Selon lui, le massacre n’a jamais fait l’objet d’une enquête par les autorités guinéennes. Sur ce, maître  Foromo accuse :  « Les forces de sécurité et de l’entreprise ont fourni des explications contradictoires sur les meurtres. L’organisation guinéenne des droits de l’homme Les Mêmes Droits pour Tous (MDT) a déposé une plainte pénale contre plusieurs responsables des forces de sécurité en 2012, mais l’affaire n’a jamais avancé. La plupart des accusés ont refusé de comparaître devant le juge d’instruction et le dossier a finalement été transféré à un tribunal militaire, où il est laissé aux oubliettes. La responsabilité de la société minière n’a jamais fait l’objet d’une enquête approfondie, malgré des preuves évidentes de sa participation à la planification et à l’exécution de l’attaque ».

N’ayant donc aucune suite favorable à cette plainte contre les agents de la force de sécurité mis en cause dans cette affaire et cela, après 8 ans d’attente, les habitants de Zoghota représentés par  l’organisation  guinéenne  Les Mêmes Droits pour Tous (MDT) et Avocates  for Community Alternaives (ACA), une organisation de défense des droits humains basée au Ghana, ont porté le dossier devant la Cour de justice de la CEDEAO en octobre 2018. Un tribunal régional ayant le pouvoir de tenir les Etats d’Afrique de l’Ouest responsables de violations des droits humains.

C’est ainsi qu’un an après le dépôt de ce dossier, le 10 novembre 2020, la Cour de justice de la communauté des États de l’Afrique de l’Ouest a rendu une décision confirmant les allégations des plaignants et donc des habitants de Zoghota.
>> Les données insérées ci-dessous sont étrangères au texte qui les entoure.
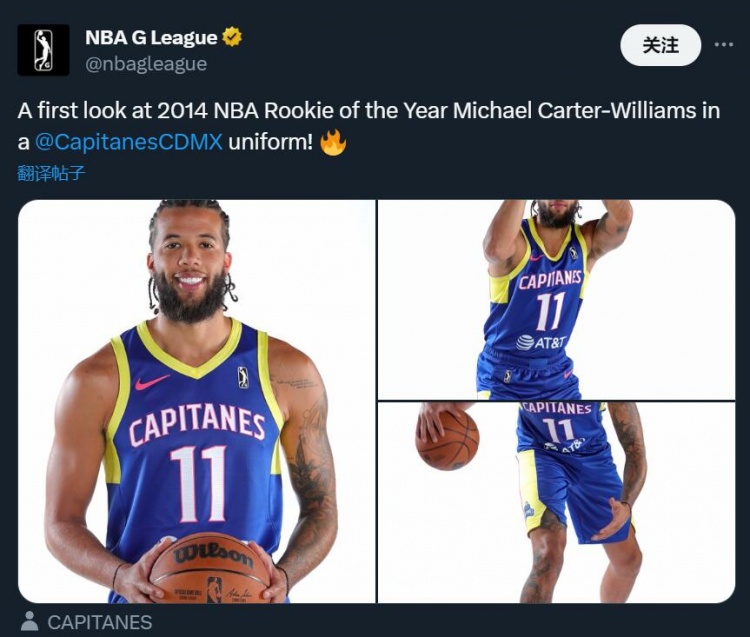Open the bottom-right dribbling photo

point(556,503)
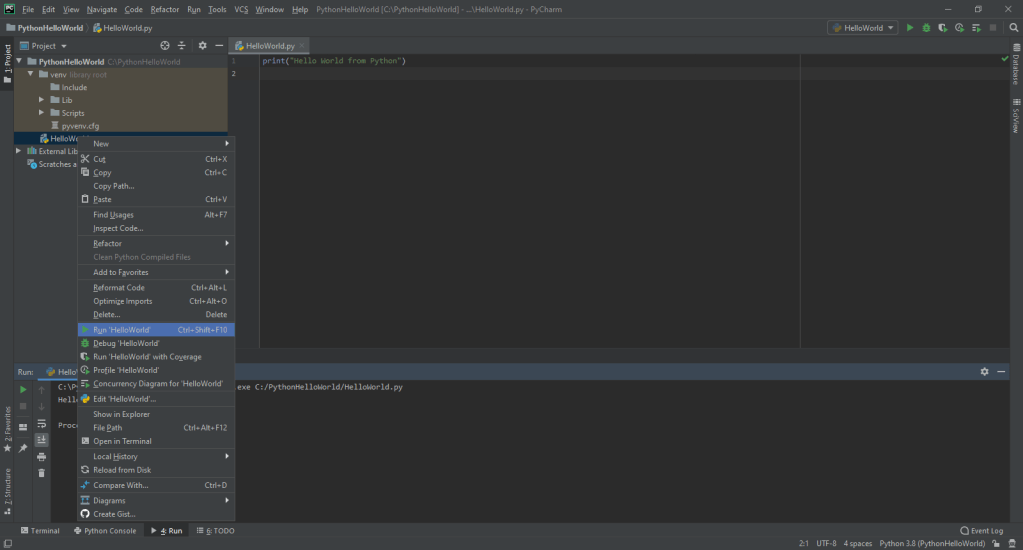The height and width of the screenshot is (550, 1023).
Task: Close the HelloWorld.py editor tab
Action: coord(303,46)
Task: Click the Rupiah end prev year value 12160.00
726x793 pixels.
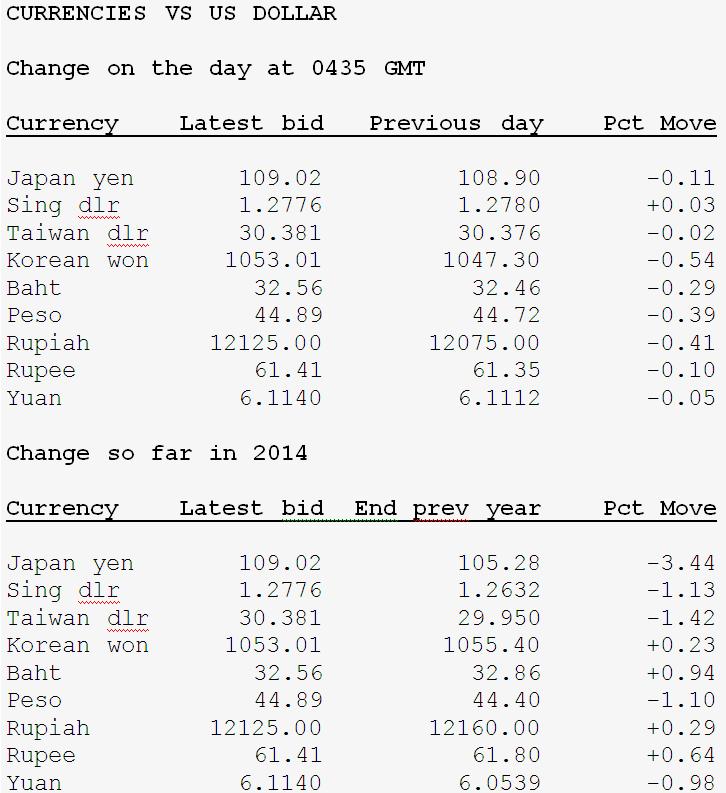Action: click(x=484, y=729)
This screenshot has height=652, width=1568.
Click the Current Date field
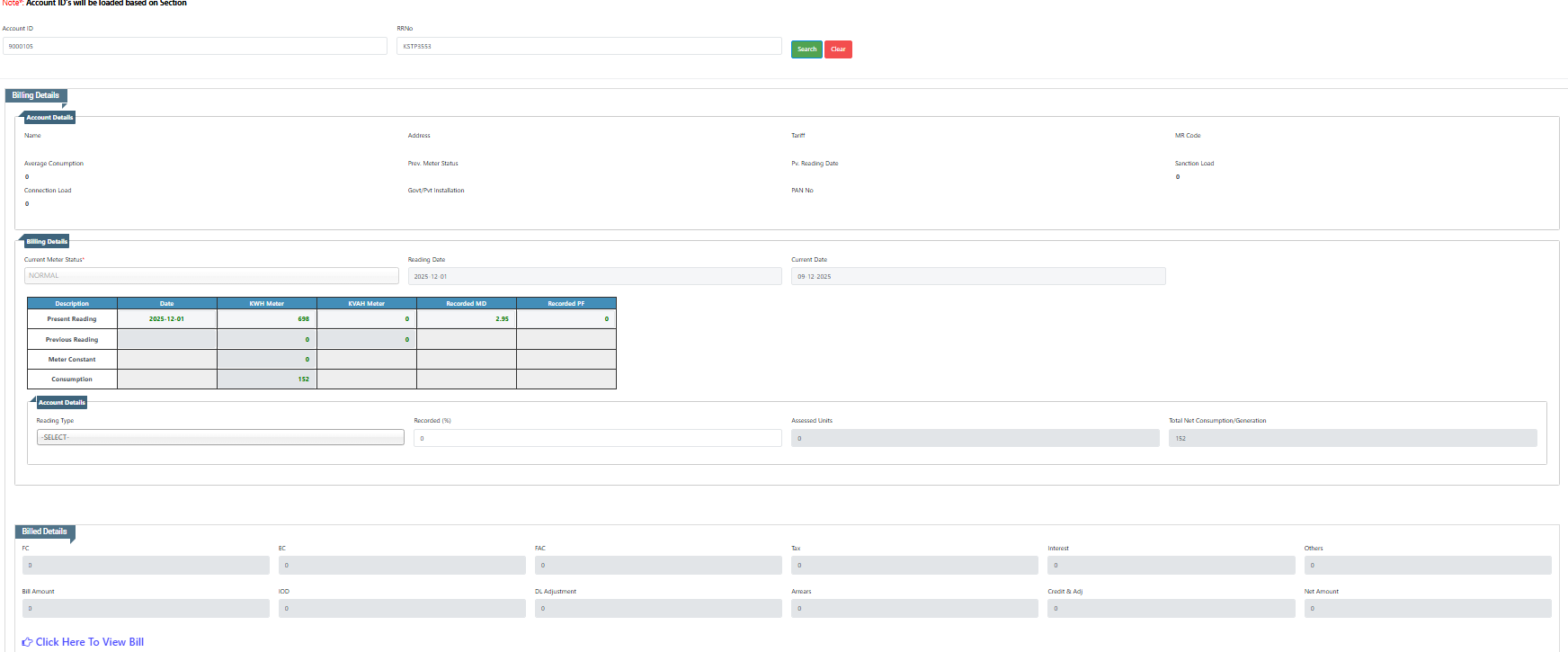[x=978, y=276]
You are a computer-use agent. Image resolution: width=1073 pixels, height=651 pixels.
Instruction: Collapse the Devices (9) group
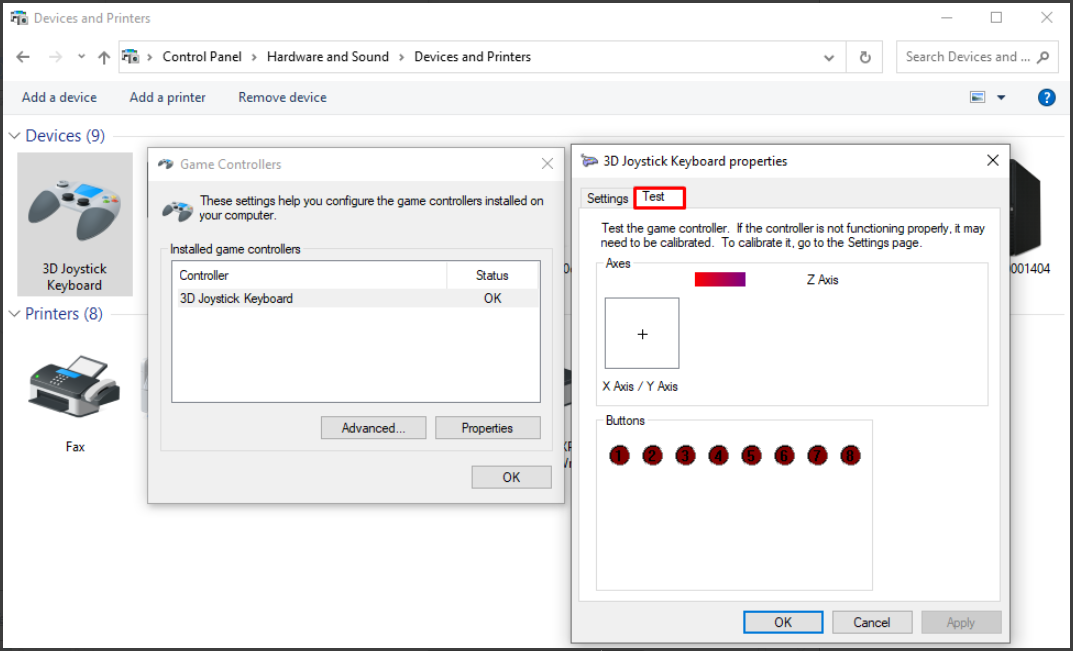pyautogui.click(x=15, y=136)
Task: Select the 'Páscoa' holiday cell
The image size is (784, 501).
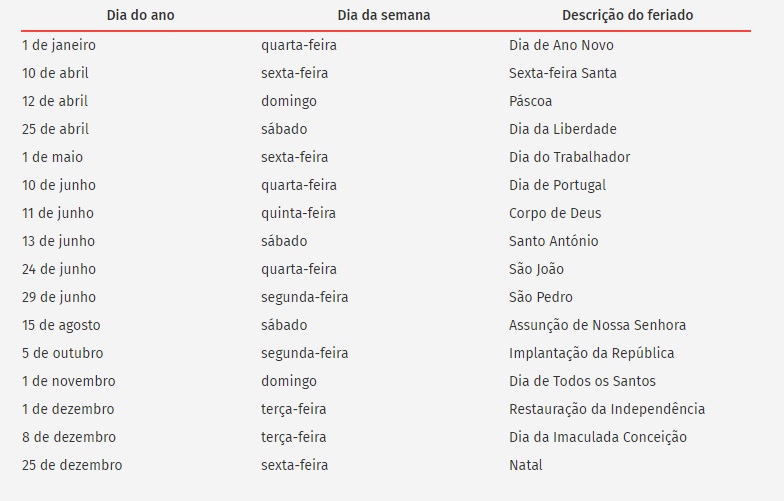Action: point(530,101)
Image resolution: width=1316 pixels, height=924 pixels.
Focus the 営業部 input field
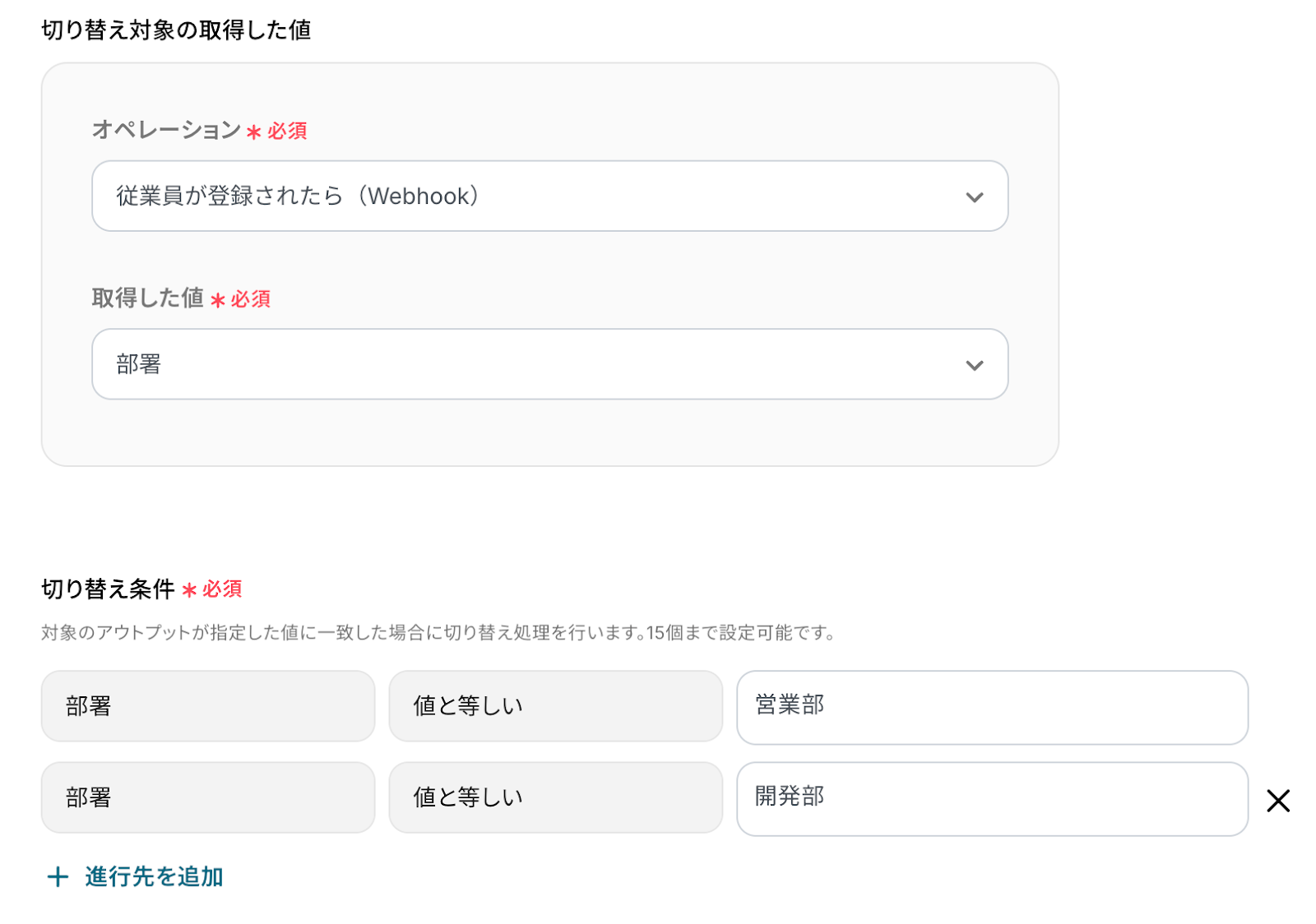coord(992,707)
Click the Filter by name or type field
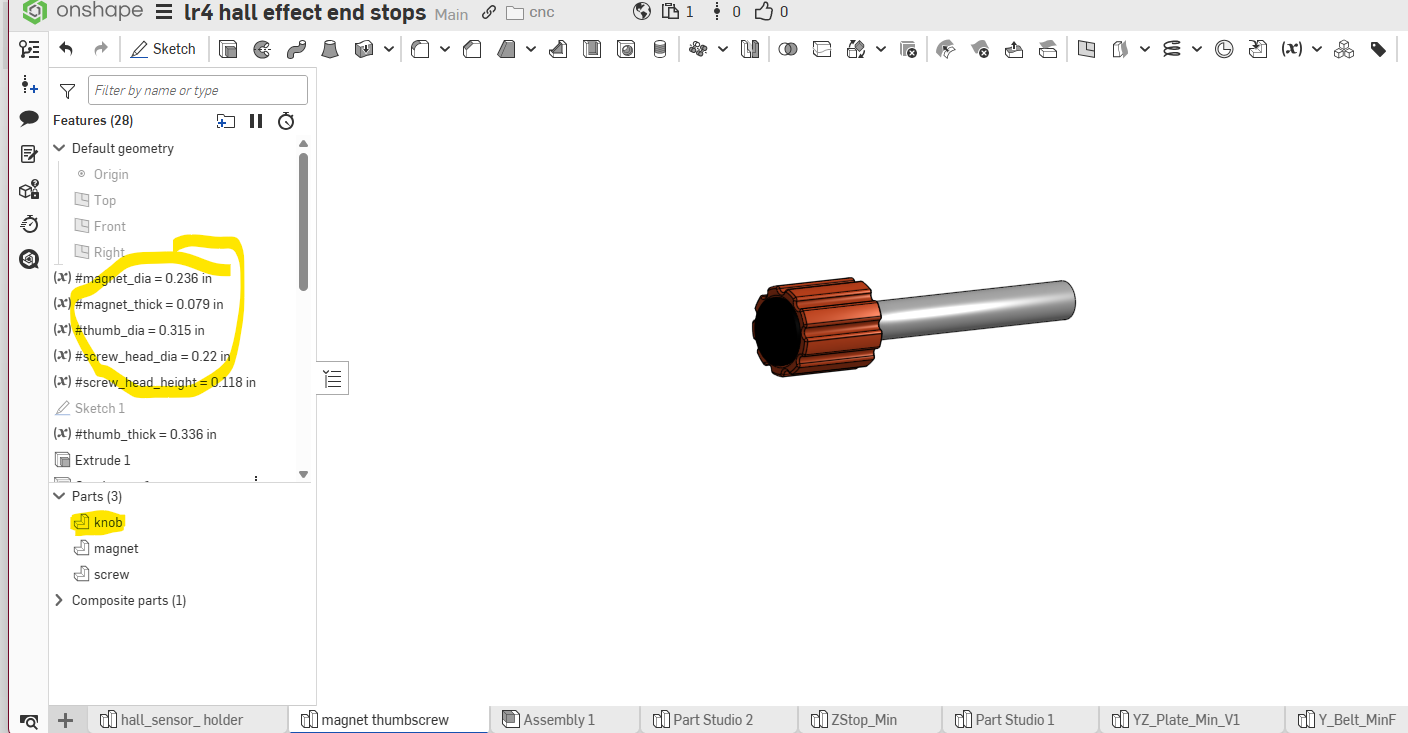Screen dimensions: 1408x733 pos(197,90)
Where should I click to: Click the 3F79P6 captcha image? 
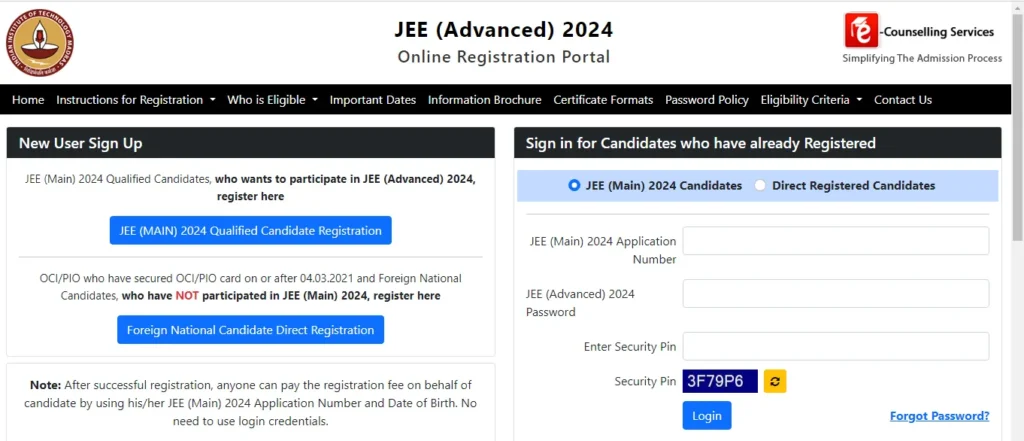(x=720, y=382)
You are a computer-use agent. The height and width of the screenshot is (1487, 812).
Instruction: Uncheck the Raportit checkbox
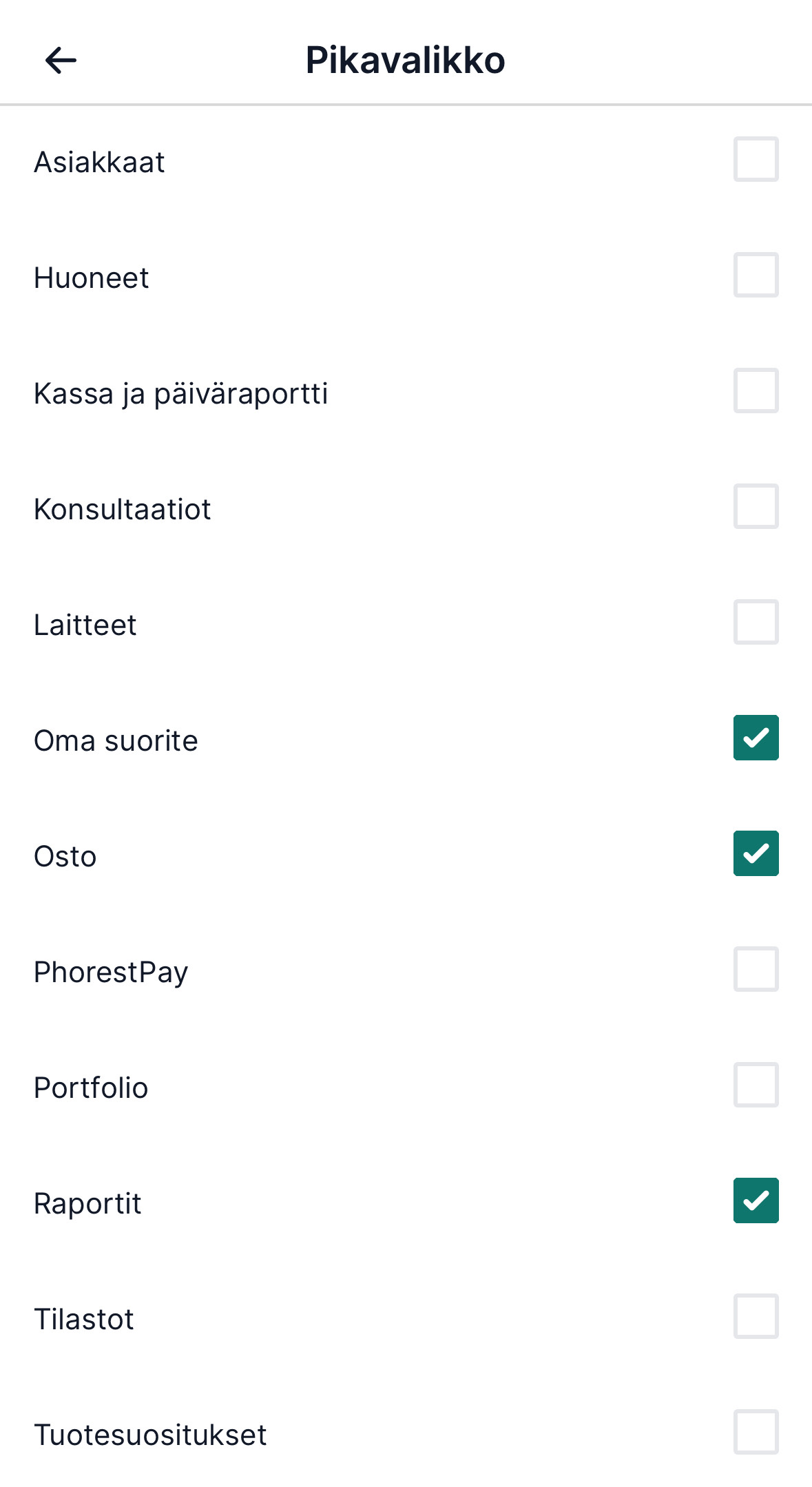coord(756,1200)
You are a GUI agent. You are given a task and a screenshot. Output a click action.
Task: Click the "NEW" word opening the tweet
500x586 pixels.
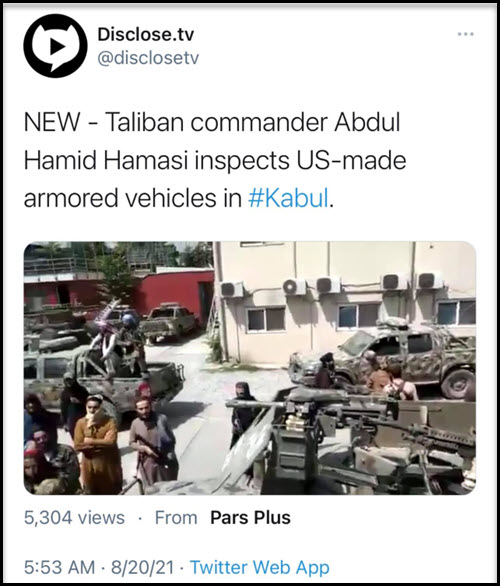(x=52, y=122)
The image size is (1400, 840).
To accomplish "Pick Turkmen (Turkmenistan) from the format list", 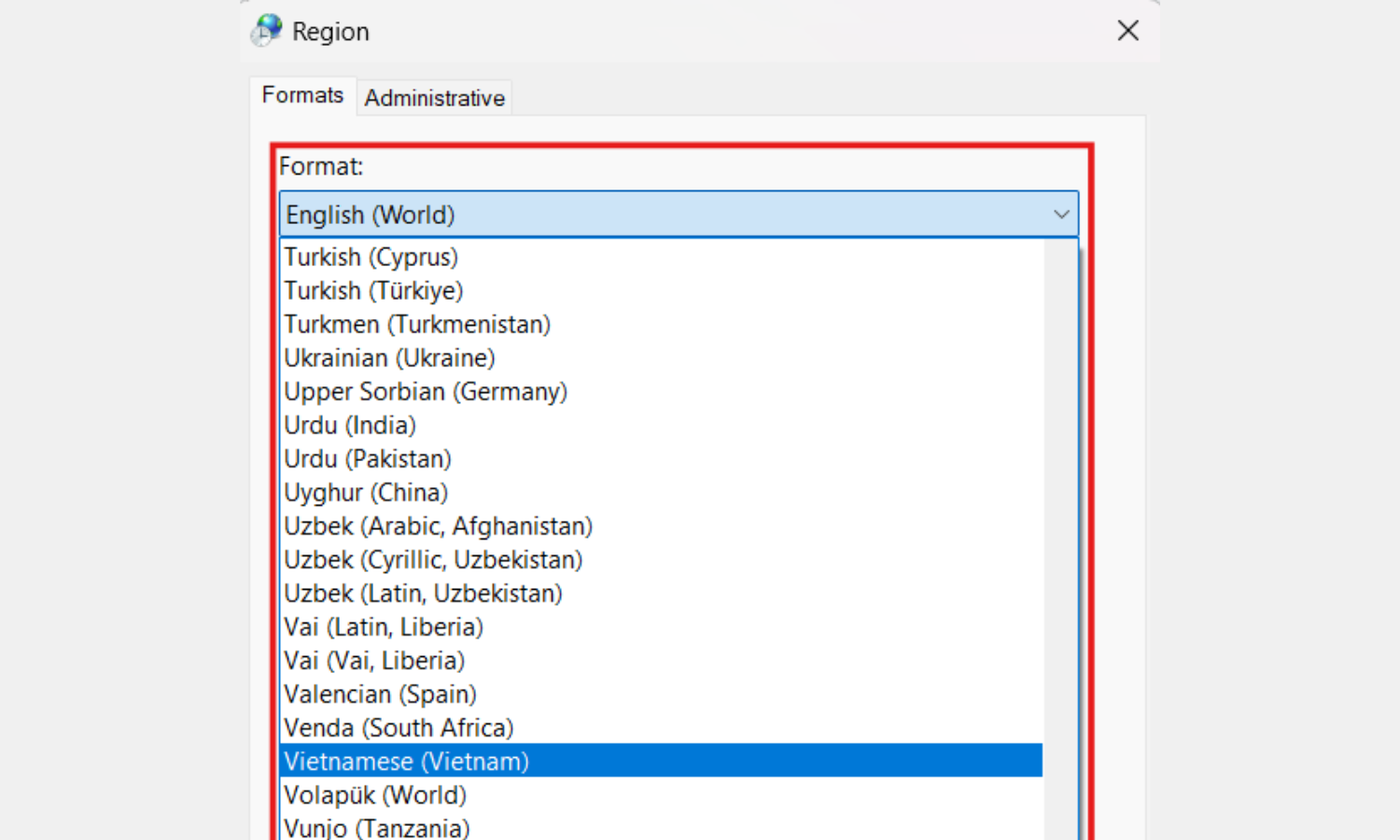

«La Cour a reconnu que les forces de sécurité guinéennes avaient violé le droit à la vie, le droit de ne pas être soumis à la torture et aux arrestations arbitraires, ainsi que le droit à un recours juridique effectif. Après huit longues années, les auteurs de ces actes odieux seront tenus responsables de leurs crimes.

La Cour a donné un délai de six mois à l’Etat guinéen pour payer un montant total de 4,56 milliards de francs guinéens (environ 463.000 dollars américains) aux victimes et à leurs familles. Nous demandons à l’Etat guinéen d’exécuter correctement cette décision de justice de la CEDEAO que nous considérons d’ailleurs une jurisprudence >>, a fait savoir Me Pépé Antoine Lama, avocat de MDT et membre du Conseil de l’Ordre du Barreau de Guinée.

C’est pour exiger justement de l’Etat guinéen l’exécution correcte de cette décision de la Cour de justice de la CEDEAO que ces avocats accompagnés d’un représentant de la communauté de Zoghota victime ont animé cette conférence de presse.

Au cas où la République de Guinée refuserait d’exécuter à la lettre cet arrêt de la Cour, ces avocats de la défense préviennent qu’ils ne tarderont de recourir aux mécanismes prévus par les textes juridiques de la CEDEAO.

<< Les 6 mois ont déjà commencé à  courir. Si au terme des 6 mois la Guinée n’exécute pas la décision telle que prononcée par la Cour de justice de la CEDEAO, nous n’hésiterons pas à recourir aux mécanismes de sanctions qui sont prévus par les textes au niveau de la CEDEAO >>, prévient Me Pépé Antoine Lama.